Requirement:
What lines below mention the word "height"? Copy each one.

[Records for the exercise Boundary: Start]

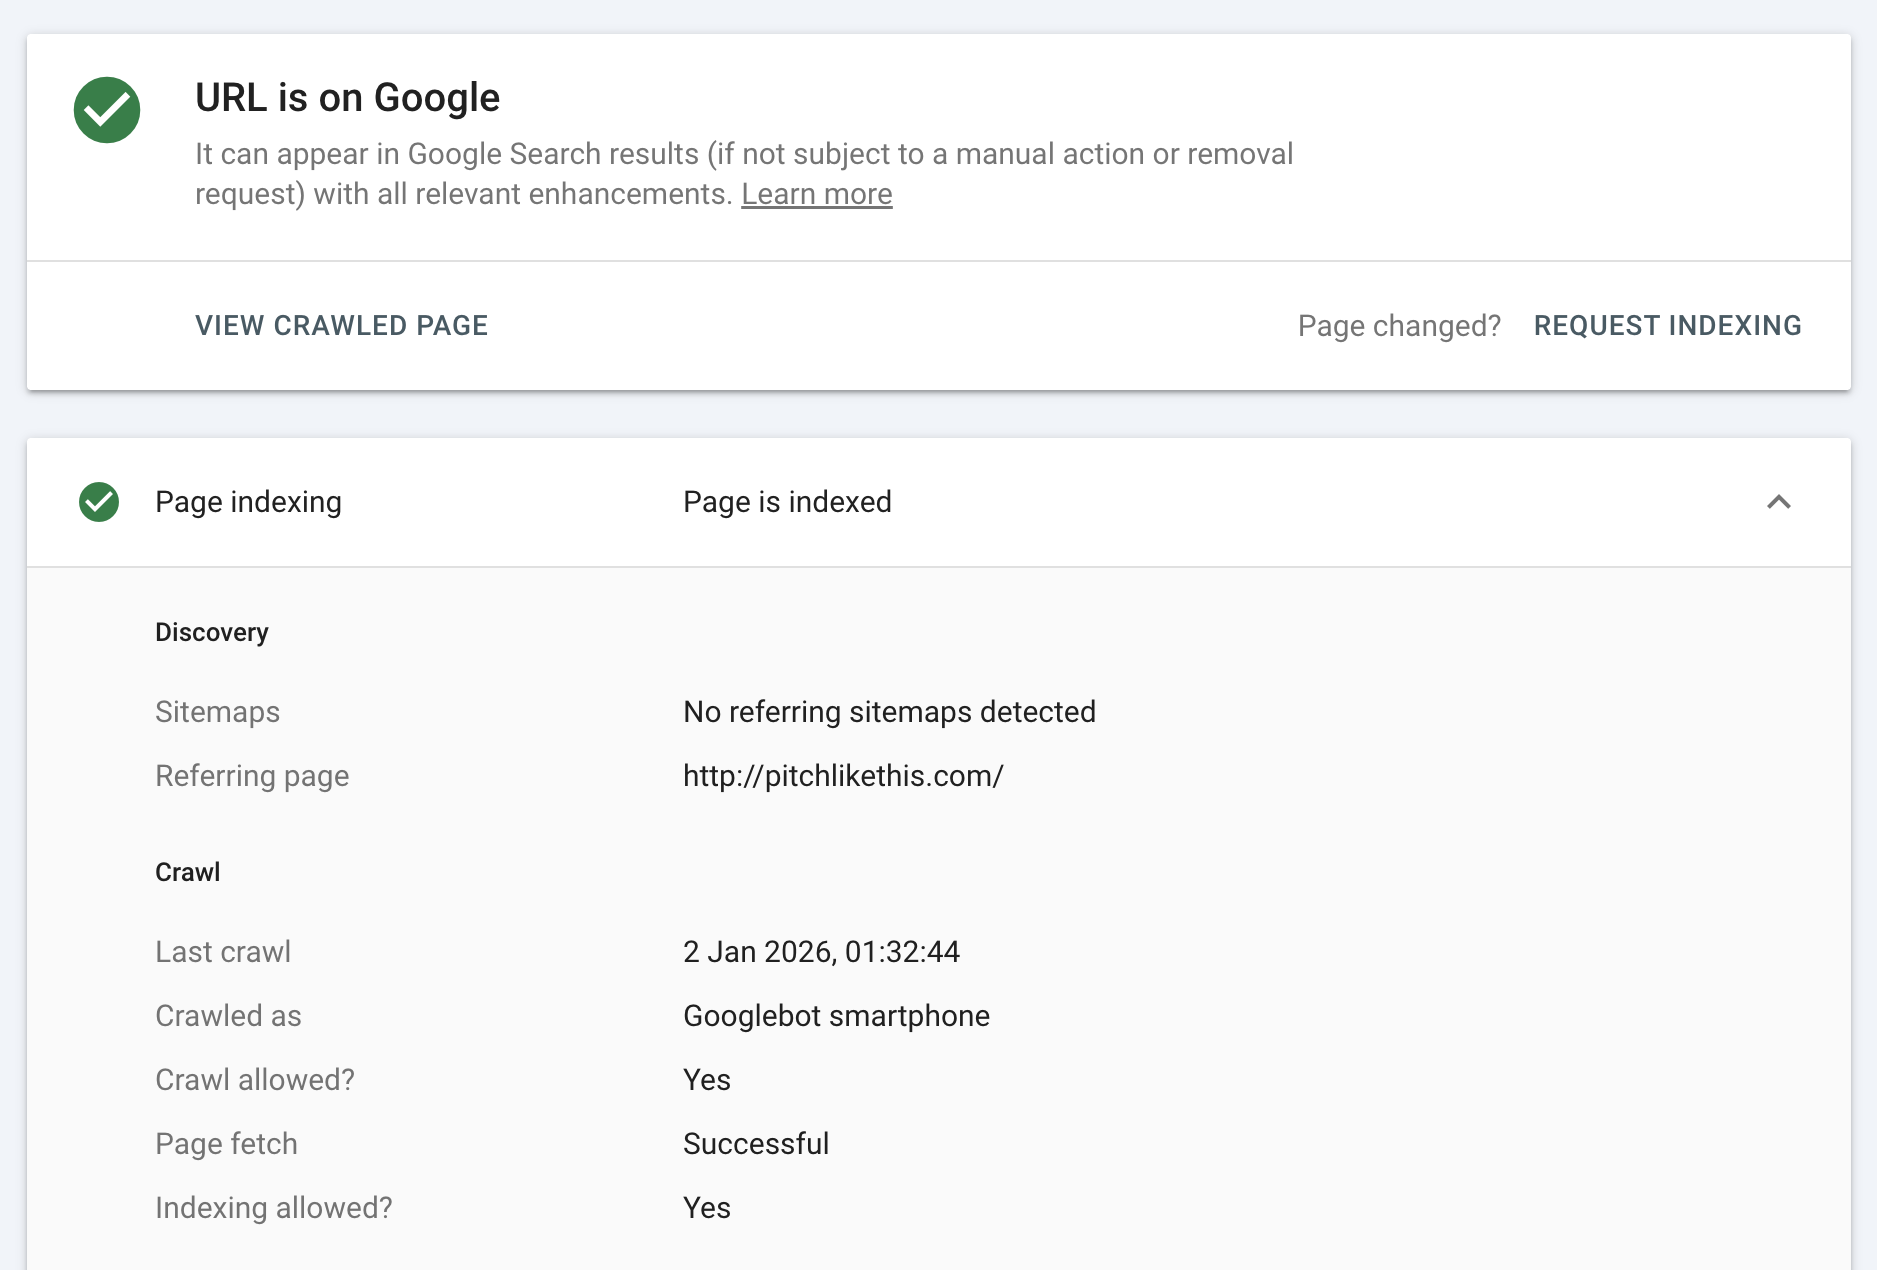Click the Sitemaps field label
1877x1270 pixels.
217,712
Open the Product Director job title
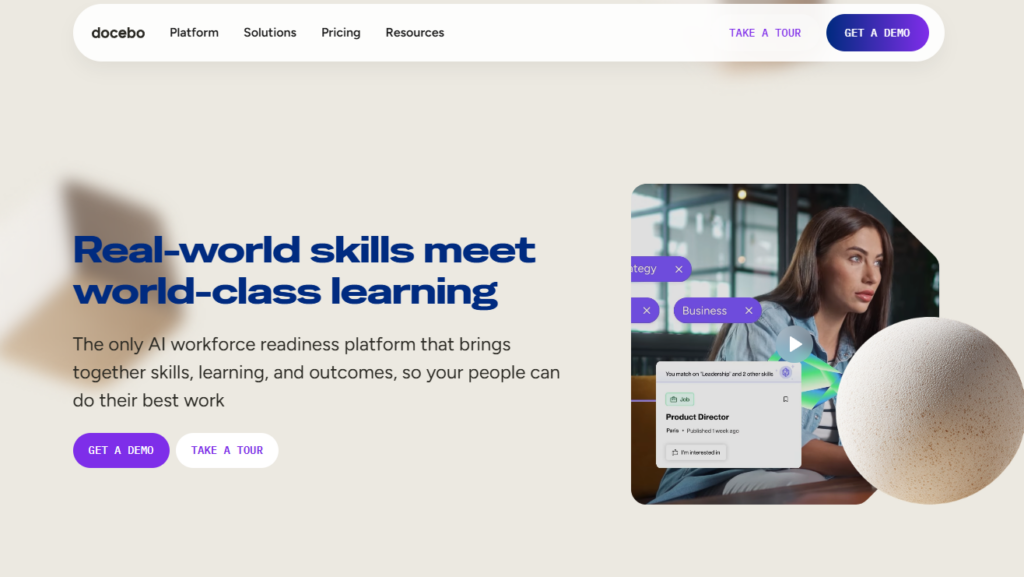 pos(697,417)
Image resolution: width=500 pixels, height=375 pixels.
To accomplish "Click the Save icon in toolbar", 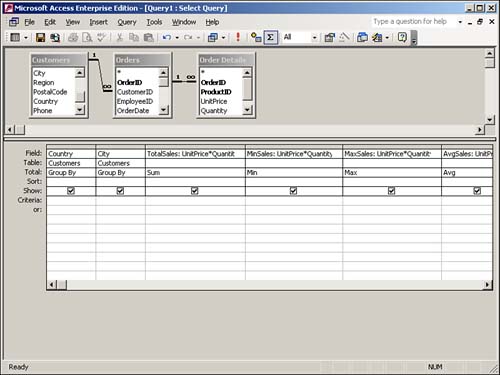I will pyautogui.click(x=40, y=37).
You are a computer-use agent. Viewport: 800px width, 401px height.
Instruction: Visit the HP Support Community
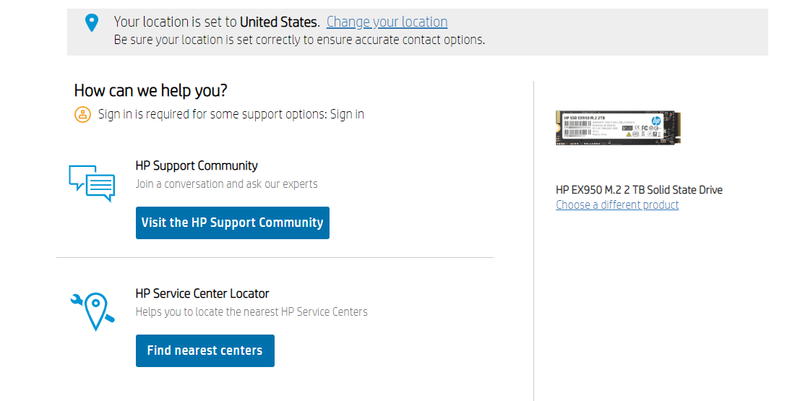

[Records for the exercise Boundary: End]

Answer box:
Image resolution: width=500 pixels, height=375 pixels.
You are a computer-use agent. Viewport: 800px width, 401px height.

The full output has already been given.